Design, parallel synthesis, and crystal structures of pyrazinone antithrombotics as selective inhibitors of the tissue factor VIIa complex
Parlow, John J.,Case, Brenda L.,Dice, Thomas A.,Fenton, Ricky L.,Hayes, Michael J.,Jones, Darin E.,Neumann, William L.,Wood, Rhonda S.,Lachance, Rhonda M.,Girard, Thomas J.,Nicholson, Nancy S.,Clare, Michael,Stegeman, Roderick A.,Stevens, Anna M.,Stallings, William C.,Kurumbail, Ravi G.,South, Michael S.

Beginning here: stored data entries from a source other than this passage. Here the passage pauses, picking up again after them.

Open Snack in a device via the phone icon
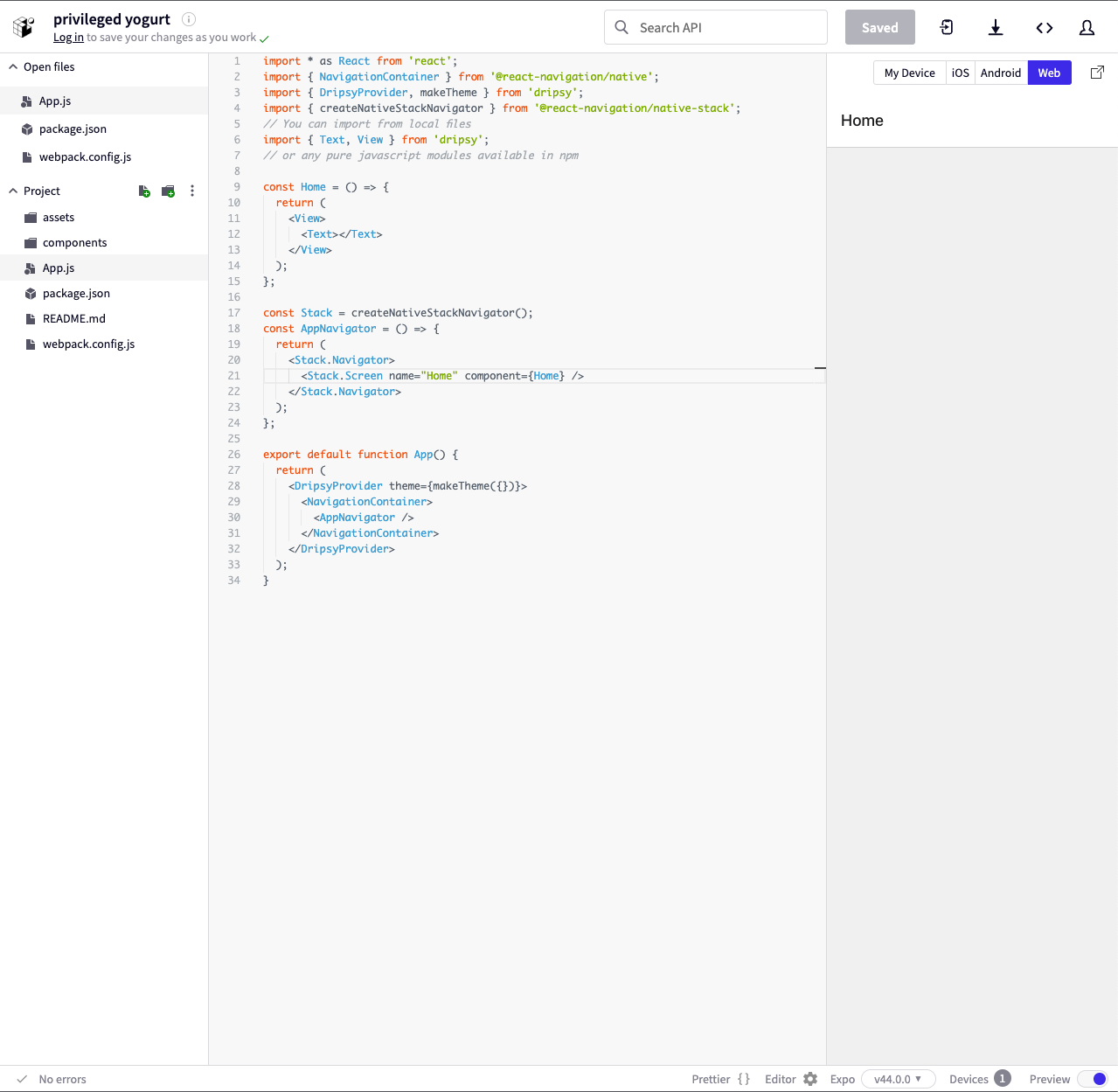Image resolution: width=1118 pixels, height=1092 pixels. (x=947, y=27)
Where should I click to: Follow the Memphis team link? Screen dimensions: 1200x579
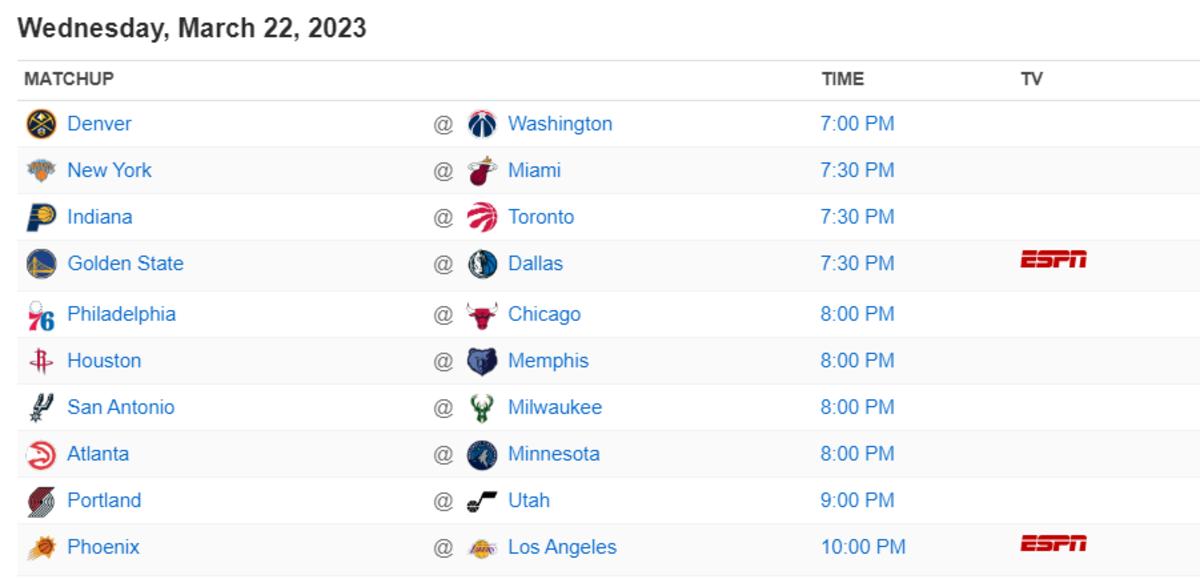click(x=548, y=361)
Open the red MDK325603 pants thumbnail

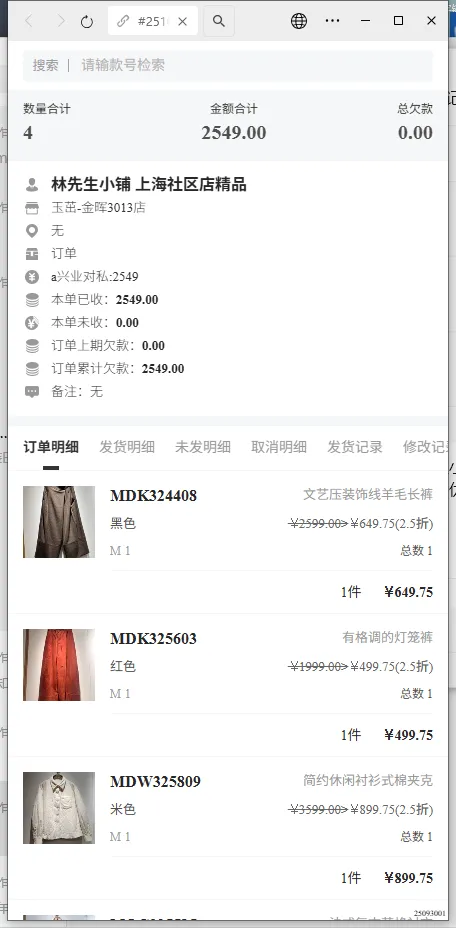point(59,665)
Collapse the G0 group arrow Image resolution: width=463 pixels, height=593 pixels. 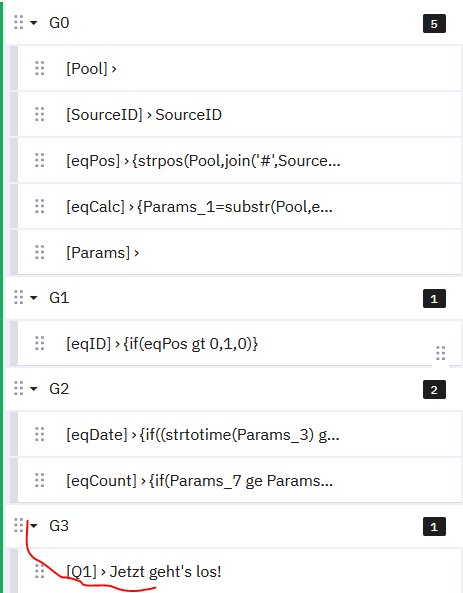click(x=34, y=23)
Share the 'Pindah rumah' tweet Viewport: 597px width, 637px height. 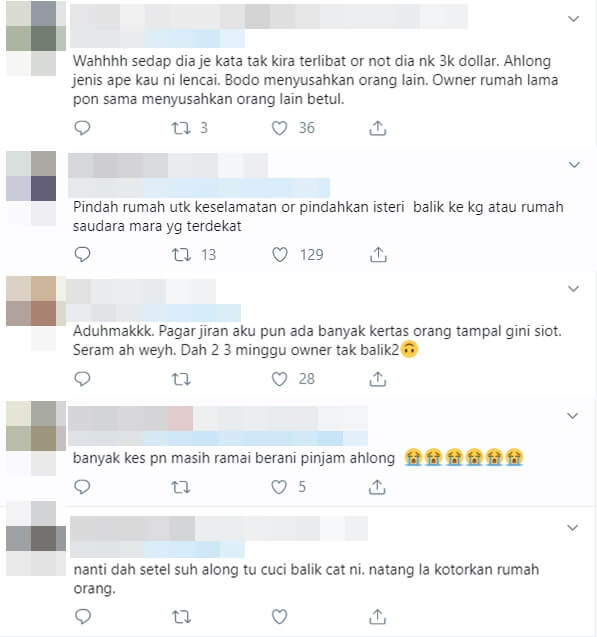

, p. 4050 - 4062 (2007/10/03)
Structure-based drug design (SBDD) and polymer-assisted solution-phase (PASP) library synthesis were used to develop a series of pyrazinone inhibitors of the Tissue Factor/Factor VIIa (TF/VIIa) complex. The crystal structure of a tripeptide-α-ketothiazole complexed with TF/VIIa was utilized in a docking experiment to identify the pyrazinone core as a starting scaffold. The pyrazinone core could orient the substituents in the correct spatial arrangement to probe the S1, S2, and S3 pockets of the enzyme. A multistep PASP library synthesis was designed to prepare the substituted pyrazinones varying the P1, P2, and P3 moieties. Hundreds of pyrazinone TF/VIIa inhibitors were prepared and tested in several serine protease enzyme assays involved in the coagulation cascade. The inhibitors exhibited modest activity on TF/VIIa with excellent selectivity over thrombin (IIa) and Factor Xa. The structure-activity relationship of the pyrazinone inhibitors will be discussed and X-ray crystal structures of selected compounds complexed with the TF/VIIa enzyme will be described. This study ultimately led to the synthesis of compound 34, which exhibited 16 nM (IC50) activity on TF/VIIa with >6250x selectivity vs Factor Xa and thrombin. This potent and highly selective inhibitor of TF/VIIa was chosen for preclinical, intravenous proof-of-concept studies to demonstrate the separation between antithrombotic efficacy and bleeding side effects in a nonhuman primate model of electrolytic-induced arterial thrombosis.